En el corazón del barrio de Vallcarca, en Barcelona, hay una plaza sin nombre. Lo que antes fue un solar abandonado, ahora es un espacio que bulle de vida. Los vecinos estuvieron años arreglándolo para hacer de él un lugar de encuentro y, aunque acabaron la remodelación en 2024, todavía no hay ninguna placa que la reconozca formalmente como una plaza y no figura en los mapas oficiales.

Cuando hubieron puesto la primera piedra, el barrio empezó a pensar cómo quería llamar a su plaza. La primera opción fue Plaça Farigola, en referencia a la escuela homónima que hay a unas pocas calles y que es el nombre por el que se refieren a ella los vecinos. También se pensó en Hilda Agostini, la maestra republicana que ejerció en ese colegio antes de exiliarse. O Uri Caballero, en homenaje al vecino, activista y guitarrista de Els Surfing Sirles, que murió hace 13 años.

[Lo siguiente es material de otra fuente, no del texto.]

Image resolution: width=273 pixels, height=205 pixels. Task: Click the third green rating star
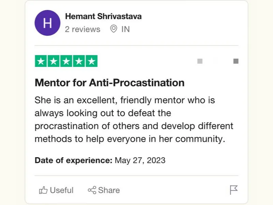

Los vecinos aseguran que todos esos nombres fueron trasladados al Ayuntamiento, pero ninguno de ellos prosperó. Al final, la plaza se llamará Capitán Trueno. La decisión, tomada por unanimidad en la comisión de nomenclátor del Ayuntamiento de Barcelona, ha indignado al barrio que, aunque no tiene nada en contra del cómic de Víctor Mora, lamenta que se les haya impuesto un nombre que “desdibuja la identidad histórica de Vallcarca” y que no respeta “los referentes vinculados a su memoria”.